The Board of Directors must able to exercise objective and independent judgement to effectively complete their responsibilities. The board of directors also responsible to oversee the risk management system and systems designed to ensure that the corporation obeys applicable laws, including tax, competition, labour, environmental, equal opportunity, health and safety laws. The board is not only accountable to the company and its shareholders but also has a duty to act in their best interests.

As stated in the Corporate Governance Principles and also the Transmile Group Berhas’s annual report that the responsibilities of the BOD included overseeing and monitoring of the performance of management and the business of the Group, setting strategic and succession plan, developing and implementing shareholder communication policy, managing risks and putting in place adequate internal control and reporting procedures.

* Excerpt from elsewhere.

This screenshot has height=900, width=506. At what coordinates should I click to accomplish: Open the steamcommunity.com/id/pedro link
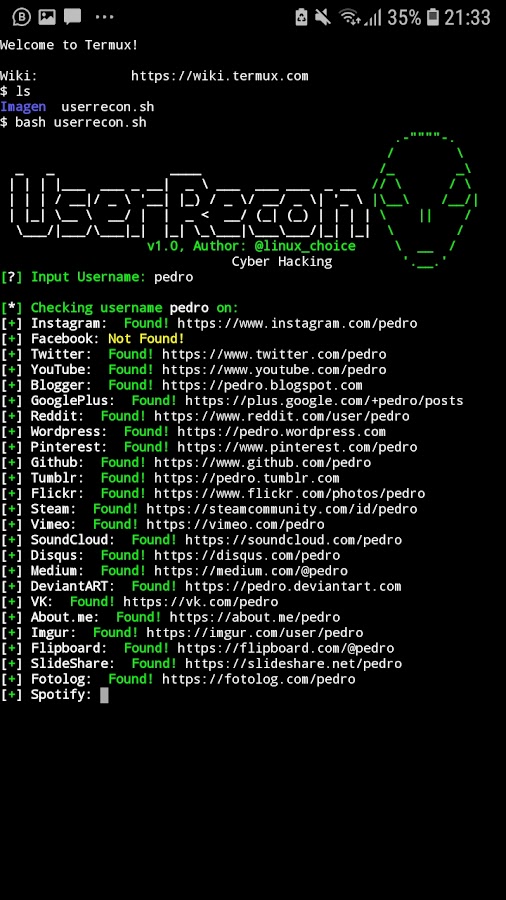click(282, 509)
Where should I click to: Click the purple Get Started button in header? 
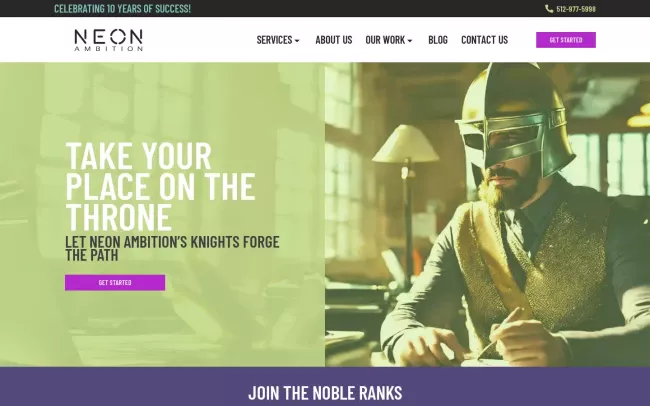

The BOD are allowed to delegated some of the responsibilities to several agents but they still need to held fully responsible on the overall monitoring and overseeing the performance of the company.

However, in practice the board of directors of Transmile Group Berhad have left all their responsibilities to the agents where they believe that it would conduct the business with proper corporate governance and keep all directors informed. This was against the principles of the corporate governance and also the policy of the company that stated in the annual report.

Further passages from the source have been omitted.